Now that you know all the great moves, you probably want to know some strategy. When are you supposed to dribble instead of passing or shooting? There are a few smart guidelines.
First of all, if you're all by yourself and no one is challenging you, go ahead and dribble. Take as much of the field as the defenders will give you. It's hard to imagine that any team would let you take the ball from one end of the field to the other, but until they send someone in to stop you, give it a try. However, just because you see a defender approaching doesn't mean that you should immediately pass the ball. Wait until he actually commits to challenging you. Otherwise you'll make it easy for him to intercept your pass.
When they do approach you, however, it's time to rethink. You could try to use a fake to get by a defender, but that doesn't have a high success ratio. If there's an open player nearby, you can send the ball to her. She can then pass it back to you for the easy give-and-go pass that you learned about in Chapter 3. This is a much better, almost foolproof, option than trying to dribble around the defender.
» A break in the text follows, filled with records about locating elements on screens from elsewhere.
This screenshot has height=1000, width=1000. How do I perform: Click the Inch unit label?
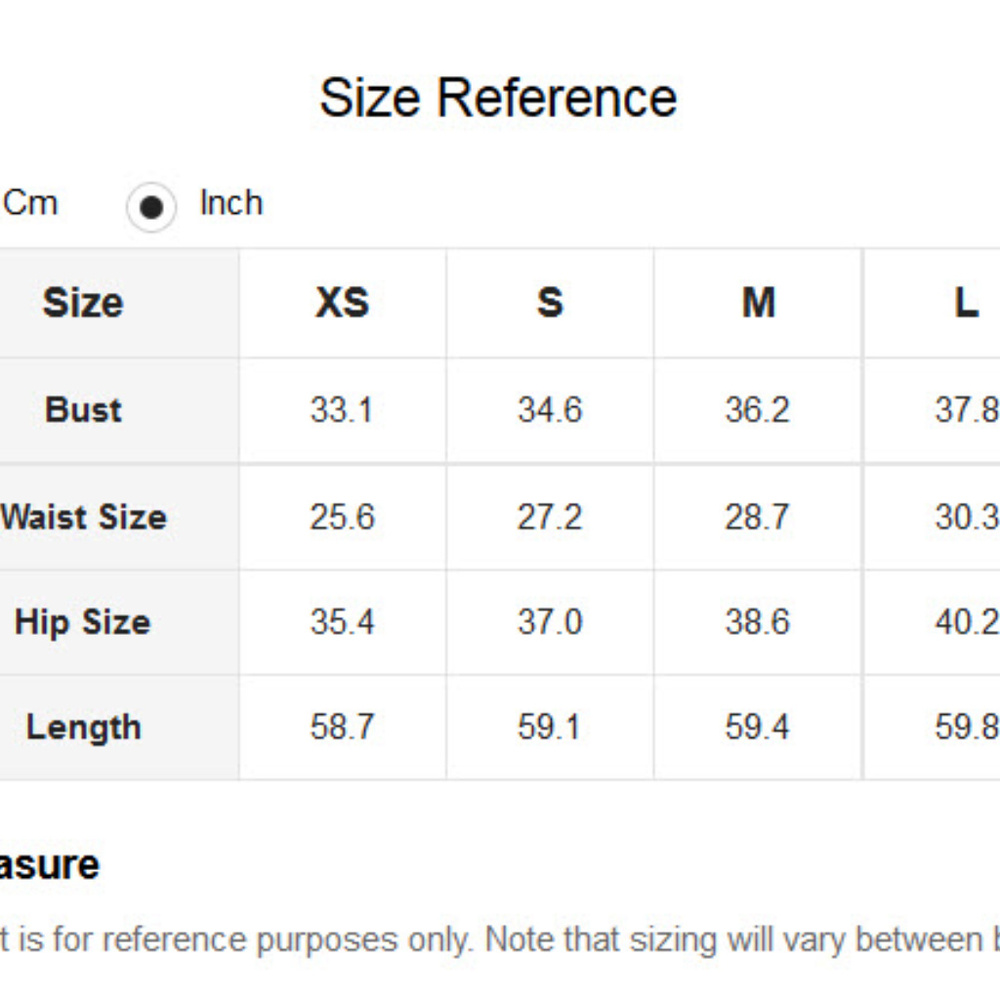coord(231,203)
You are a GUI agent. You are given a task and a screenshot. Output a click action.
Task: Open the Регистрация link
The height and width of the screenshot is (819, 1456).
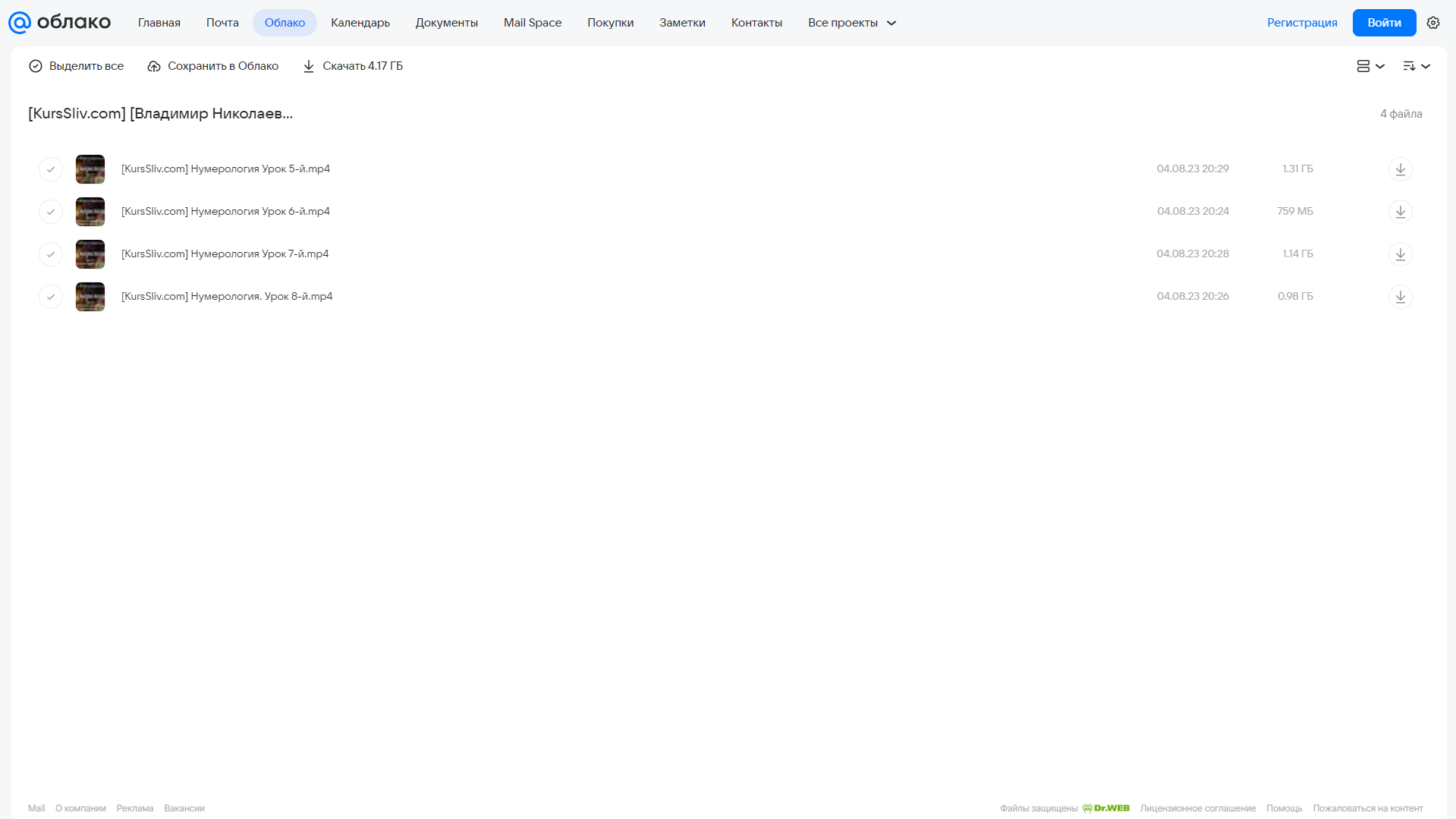1302,23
You also don't want to be dribbling when you're defending in front of your own goal. That's a really dangerous area to be fooling around in. Instead, get the ball out of there! Use a series of short passes or one long kick, but clear it out of the goal area. Don't rely on any fancy footwork because if you get burned, then you're risking a goal.
The Seal Dribble
One very unusual method of dribbling is called the seal dribble. This entails moving the ball down the field by bouncing it off your head. Obviously this is a very advanced skill, but it's a real problem for defenders because they have a hard time interfering with the player in a legal way. They can't go after the ball because it's up at head level, and they can't go after the body, without being called for a foul.
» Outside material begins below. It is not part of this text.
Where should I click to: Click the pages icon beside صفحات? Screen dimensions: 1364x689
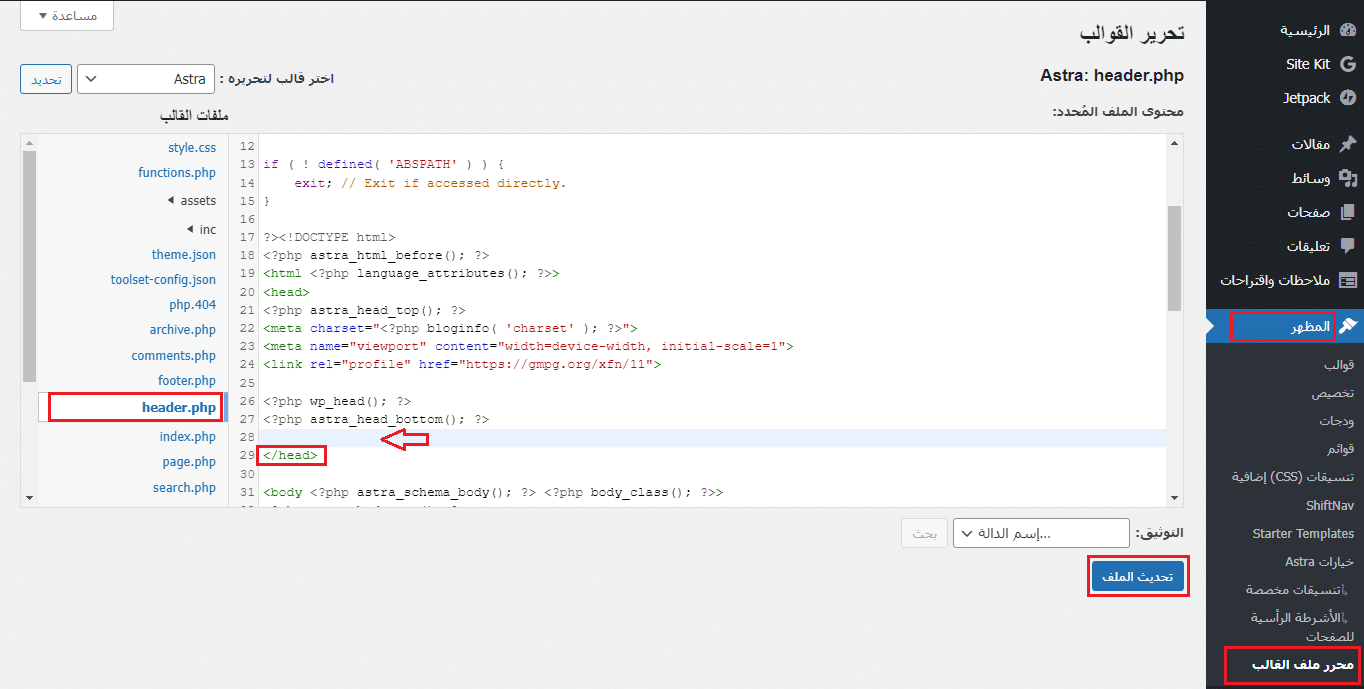[1347, 212]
You might think that if you're in front of the other team's goal, the advice would be just the opposite, but that's not the case. You don't want to dribble there, either. This time, though, forget passing. Shoot! Dribble if you need to get clear to take a shot, but if you're inside that box, boot the ball into the goal.
So, to put it simply:
Goal areas = No dribbling
Finally, you don't want to dribble if there's someone else wide open and closer to the goal. Even if you're a fast runner, you're not going to be faster than a good hard pass. So send the ball down the field to your teammate and race to support her. The key to remember in this situation is that your teammate has to be “wide open.” Just because your teammate is closer to the goal doesn't mean that she's able to receive a pass. This is especially true if no one is guarding you. Think about it. If no one is on you, the other team has ten of their players guarding the other nine players on your team. You might just want to keep the ball and start tap, tap, tapping your way toward the goal.